Una giornata dedicata alla prevenzione visiva in occasione del 41° Congresso dell’Albo degli ottici optometristi che si terrà a Firenze dall’11 al 13 aprile. Domenica 12, dalle 10 alle 18, in piazza Santa Maria Novella verranno effettuati screening visivi gratuiti ai cittadini su uno speciale tir appositamente attrezzato. “La prevenzione sanitaria è di fondamentale importanza e questo tipo di campagne dà un’ulteriore opportunità di usufruire di interventi di prevenzione per la salute gratuiti anche alle persone con meno possibilità, diventando un primo passo per avviare alla coscienza, alla prevenzione e alla cura - ha affermato l’assessore a Welfare e Sanità Sara Funaro -. Per questo anche come amministrazione ci teniamo a presentare queste iniziative”. Gli ottici optometristi saranno impegnati nei controlli dell’efficienza visiva e dell’idoneità della correzione in uso, insieme ai medici della Oculistica di Careggi, che effettueranno il controllo della pressione endoculare e l’OCT per la prevenzione delle problematiche retiniche. Gli ottici optometristi verranno affiancati dagli studenti e dai giovani laureati dei corsi di Laurea di Ottica e Optometria di tutte le università italiane. L’iniziativa, patrocinata dal Comune, è a cura dell’Albo degli ottici optometristi insieme a Federottica.

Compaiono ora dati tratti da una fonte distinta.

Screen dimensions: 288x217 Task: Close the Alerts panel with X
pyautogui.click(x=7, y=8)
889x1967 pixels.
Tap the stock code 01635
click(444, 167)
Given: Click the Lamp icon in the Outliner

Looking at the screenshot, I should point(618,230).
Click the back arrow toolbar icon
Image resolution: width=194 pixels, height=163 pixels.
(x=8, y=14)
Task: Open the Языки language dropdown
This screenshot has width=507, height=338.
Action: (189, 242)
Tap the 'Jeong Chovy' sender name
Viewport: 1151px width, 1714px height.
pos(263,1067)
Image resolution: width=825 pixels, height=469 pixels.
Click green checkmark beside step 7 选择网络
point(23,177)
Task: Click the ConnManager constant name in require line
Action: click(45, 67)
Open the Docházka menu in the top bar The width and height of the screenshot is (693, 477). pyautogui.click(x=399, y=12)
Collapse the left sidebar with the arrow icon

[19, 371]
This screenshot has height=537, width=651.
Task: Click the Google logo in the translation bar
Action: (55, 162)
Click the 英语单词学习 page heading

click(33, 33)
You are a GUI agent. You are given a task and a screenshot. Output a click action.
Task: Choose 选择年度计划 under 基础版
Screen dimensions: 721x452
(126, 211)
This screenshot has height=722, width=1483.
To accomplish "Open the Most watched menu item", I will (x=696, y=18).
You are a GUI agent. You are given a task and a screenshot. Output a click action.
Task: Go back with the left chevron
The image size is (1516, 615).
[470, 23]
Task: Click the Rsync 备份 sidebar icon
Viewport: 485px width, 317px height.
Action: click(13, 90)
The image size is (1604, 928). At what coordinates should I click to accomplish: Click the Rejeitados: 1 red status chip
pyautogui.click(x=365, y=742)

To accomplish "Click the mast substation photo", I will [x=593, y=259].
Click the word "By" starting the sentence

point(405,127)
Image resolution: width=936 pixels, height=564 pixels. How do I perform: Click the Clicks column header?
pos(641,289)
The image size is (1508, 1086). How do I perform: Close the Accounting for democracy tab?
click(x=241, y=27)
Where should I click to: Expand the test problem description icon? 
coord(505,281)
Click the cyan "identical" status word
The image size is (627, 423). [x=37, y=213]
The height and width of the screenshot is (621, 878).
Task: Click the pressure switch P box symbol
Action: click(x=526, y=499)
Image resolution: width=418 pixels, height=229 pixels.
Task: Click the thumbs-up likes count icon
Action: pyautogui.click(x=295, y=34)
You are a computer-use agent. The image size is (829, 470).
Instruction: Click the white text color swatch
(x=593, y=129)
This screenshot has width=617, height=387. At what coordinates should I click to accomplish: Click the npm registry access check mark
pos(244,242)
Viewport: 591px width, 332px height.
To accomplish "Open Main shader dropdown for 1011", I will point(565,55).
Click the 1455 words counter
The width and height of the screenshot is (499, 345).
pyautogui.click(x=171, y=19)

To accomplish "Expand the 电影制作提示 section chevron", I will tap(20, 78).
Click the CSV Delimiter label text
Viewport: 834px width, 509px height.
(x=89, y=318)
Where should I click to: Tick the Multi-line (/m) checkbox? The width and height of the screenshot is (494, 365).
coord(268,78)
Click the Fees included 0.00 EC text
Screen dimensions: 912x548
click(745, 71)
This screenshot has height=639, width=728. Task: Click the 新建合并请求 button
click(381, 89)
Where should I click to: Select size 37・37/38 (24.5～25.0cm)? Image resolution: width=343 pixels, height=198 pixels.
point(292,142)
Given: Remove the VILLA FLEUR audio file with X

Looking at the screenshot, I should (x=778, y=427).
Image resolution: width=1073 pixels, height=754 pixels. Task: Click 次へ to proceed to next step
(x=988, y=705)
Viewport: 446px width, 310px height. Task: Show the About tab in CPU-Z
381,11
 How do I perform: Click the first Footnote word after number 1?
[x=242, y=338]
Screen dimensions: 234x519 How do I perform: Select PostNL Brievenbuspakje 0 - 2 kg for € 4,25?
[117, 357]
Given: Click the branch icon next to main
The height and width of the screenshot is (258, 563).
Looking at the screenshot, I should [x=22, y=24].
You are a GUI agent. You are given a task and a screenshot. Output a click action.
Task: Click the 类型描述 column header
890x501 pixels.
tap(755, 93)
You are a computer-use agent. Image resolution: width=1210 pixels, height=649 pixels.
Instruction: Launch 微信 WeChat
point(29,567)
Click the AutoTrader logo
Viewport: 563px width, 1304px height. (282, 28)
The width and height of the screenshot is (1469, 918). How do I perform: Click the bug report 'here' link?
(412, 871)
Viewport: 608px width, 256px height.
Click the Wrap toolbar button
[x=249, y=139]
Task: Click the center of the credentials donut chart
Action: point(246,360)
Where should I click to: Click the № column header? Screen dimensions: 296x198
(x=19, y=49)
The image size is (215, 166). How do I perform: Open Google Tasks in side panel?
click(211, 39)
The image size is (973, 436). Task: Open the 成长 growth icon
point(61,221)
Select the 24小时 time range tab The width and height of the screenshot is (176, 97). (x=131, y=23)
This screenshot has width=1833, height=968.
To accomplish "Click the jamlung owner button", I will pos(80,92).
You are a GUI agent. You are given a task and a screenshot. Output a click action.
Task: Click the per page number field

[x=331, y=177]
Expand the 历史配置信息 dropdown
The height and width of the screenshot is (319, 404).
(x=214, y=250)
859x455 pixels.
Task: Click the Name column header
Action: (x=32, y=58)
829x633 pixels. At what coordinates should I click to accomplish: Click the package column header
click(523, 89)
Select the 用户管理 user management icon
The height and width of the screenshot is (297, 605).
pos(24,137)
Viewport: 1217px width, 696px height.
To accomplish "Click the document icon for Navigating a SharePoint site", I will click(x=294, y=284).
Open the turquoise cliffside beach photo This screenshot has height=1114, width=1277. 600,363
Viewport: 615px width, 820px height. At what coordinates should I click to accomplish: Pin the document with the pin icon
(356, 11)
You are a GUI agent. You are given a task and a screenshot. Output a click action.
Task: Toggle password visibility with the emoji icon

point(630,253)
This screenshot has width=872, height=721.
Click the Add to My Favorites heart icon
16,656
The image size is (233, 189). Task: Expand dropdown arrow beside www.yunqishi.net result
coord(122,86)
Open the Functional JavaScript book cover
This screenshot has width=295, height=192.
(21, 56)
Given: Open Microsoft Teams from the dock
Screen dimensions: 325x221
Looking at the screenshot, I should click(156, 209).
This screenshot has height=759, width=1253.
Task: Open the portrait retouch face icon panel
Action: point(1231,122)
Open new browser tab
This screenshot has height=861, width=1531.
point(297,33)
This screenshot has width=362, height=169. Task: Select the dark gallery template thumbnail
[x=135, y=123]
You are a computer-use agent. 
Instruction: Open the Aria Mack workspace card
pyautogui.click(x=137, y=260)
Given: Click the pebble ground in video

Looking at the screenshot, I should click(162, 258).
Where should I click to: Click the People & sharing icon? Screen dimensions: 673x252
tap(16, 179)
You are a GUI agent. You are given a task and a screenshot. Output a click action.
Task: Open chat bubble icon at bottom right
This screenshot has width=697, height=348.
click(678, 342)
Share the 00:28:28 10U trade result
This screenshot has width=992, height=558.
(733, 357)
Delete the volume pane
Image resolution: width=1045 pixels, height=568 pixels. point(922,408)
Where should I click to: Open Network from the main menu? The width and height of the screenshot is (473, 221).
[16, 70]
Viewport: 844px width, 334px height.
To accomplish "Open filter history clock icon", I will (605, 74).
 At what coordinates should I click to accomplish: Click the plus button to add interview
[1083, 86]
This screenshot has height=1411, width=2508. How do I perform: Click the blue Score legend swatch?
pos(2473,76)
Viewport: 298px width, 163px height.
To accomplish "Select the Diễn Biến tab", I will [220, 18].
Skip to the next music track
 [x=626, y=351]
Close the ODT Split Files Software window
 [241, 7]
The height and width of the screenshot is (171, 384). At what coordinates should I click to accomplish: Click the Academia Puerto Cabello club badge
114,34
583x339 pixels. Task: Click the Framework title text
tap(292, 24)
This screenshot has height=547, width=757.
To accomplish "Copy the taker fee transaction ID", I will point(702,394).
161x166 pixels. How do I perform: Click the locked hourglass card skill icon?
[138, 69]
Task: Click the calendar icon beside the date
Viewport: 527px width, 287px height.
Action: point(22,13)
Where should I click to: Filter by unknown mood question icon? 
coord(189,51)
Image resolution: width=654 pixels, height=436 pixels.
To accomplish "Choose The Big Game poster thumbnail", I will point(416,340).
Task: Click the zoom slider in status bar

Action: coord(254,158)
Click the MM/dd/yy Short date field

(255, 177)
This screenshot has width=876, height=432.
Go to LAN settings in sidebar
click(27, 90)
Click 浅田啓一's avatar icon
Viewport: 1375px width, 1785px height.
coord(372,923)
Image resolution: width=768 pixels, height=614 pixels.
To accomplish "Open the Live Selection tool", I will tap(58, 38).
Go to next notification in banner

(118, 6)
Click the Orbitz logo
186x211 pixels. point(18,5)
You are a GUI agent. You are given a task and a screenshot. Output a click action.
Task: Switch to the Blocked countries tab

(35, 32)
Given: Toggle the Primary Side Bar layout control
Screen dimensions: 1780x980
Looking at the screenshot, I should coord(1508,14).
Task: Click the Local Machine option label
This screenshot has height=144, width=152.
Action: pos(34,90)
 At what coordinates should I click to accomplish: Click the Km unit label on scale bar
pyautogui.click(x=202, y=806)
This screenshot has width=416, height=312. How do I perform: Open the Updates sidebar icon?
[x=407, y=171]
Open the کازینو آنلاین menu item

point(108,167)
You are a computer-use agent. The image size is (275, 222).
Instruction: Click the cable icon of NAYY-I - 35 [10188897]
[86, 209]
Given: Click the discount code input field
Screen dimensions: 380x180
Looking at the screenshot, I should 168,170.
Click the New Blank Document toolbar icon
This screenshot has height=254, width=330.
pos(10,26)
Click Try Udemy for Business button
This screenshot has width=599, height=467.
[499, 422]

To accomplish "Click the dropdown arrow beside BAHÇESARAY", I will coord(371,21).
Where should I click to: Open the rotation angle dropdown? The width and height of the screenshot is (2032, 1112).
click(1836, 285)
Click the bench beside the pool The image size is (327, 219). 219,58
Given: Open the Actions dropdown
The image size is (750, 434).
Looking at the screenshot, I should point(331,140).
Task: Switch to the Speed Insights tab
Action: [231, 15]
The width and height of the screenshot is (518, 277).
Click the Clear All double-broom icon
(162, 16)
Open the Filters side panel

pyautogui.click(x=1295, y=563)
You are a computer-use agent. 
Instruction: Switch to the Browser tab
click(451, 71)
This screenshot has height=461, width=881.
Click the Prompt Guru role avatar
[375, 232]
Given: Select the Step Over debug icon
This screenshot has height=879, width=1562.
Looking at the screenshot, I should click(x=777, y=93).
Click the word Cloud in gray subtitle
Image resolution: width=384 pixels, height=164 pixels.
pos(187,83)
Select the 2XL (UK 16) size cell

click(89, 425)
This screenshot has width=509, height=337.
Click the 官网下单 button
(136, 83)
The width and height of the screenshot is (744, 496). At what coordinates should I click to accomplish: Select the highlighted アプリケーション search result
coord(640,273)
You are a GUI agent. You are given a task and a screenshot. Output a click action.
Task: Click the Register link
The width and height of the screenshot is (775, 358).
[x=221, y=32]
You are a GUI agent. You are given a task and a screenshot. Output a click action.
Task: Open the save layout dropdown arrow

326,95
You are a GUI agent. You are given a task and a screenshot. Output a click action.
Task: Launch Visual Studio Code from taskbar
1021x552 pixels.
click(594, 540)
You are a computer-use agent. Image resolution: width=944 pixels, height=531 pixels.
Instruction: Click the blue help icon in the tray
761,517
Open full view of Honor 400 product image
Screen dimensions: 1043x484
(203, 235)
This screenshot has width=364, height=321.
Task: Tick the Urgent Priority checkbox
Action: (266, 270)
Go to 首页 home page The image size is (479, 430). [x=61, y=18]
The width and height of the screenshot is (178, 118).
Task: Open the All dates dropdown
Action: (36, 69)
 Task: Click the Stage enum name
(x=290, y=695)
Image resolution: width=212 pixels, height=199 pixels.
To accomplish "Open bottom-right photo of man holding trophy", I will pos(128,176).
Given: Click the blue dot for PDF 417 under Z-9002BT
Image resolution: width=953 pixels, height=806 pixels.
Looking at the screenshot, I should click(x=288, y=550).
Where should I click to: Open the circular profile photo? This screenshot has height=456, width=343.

“Le attività di screening alla cittadinanza sono, oggi, una grande opportunità per svolgere un’importante azione sociale sul territorio e promuovere verso la cittadinanza il ruolo di servizio e la professionalità dell’ottico optometrista - ha commentato Giuseppe Sicoli, presidente Albo degli ottici optometristi -. Una grande occasione di esperienza umana e di crescita professionale anche per gli studenti e i laureati in Ottica e Optometria”.